▶ [Text]:
════════════════

What does Mike Woodson have against Iman Shumpert?
It is worth wondering exactly what Iman Shumpert needs to do to impress Knicks coach Mike Woodson.
Shumpert has several skills that would make him immensely valuable to any team, but particularly to a Knicks team on which those skills are unique. Whether it's his exemplary on-ball defending, his accuracy from three-point range, or even his raw athleticism, the Knicks are in short supply.
Nor is work ethic a problem: Shumpert fought through a major knee surgery to return in the middle of last season, and by the playoffs was arguably the team's most important player after Carmelo Anthony. In an elimination game, it was Shumpert's burst of scoring that brought the moribund offense back, and nearly helped the Knicks beat the Pacers on the road.

════════════════

▶ [Supplied material]:
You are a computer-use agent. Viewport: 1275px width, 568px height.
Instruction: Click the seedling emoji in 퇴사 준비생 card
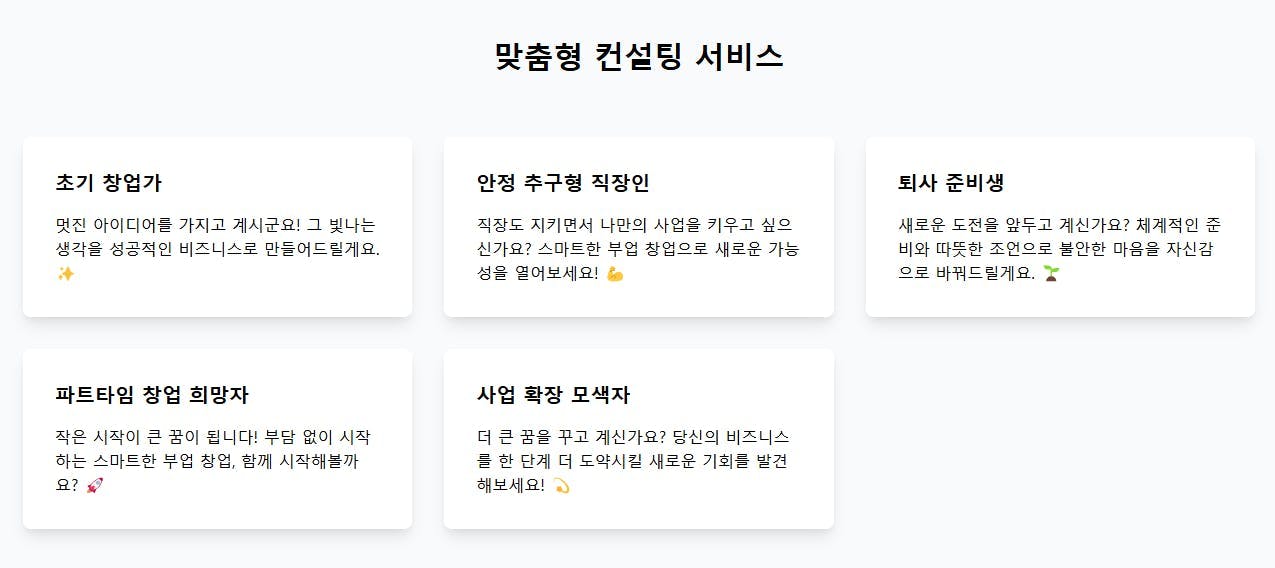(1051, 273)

════════════════

▶ [What you are asked to do]:
List the skills that the article about Iman Shumpert names as ones the Knicks are short on. The lines are separate material and are not connected to the article about Iman Shumpert.

▶ [Written reply]:
- On-ball defending
- Accuracy from three-point range
- Raw athleticism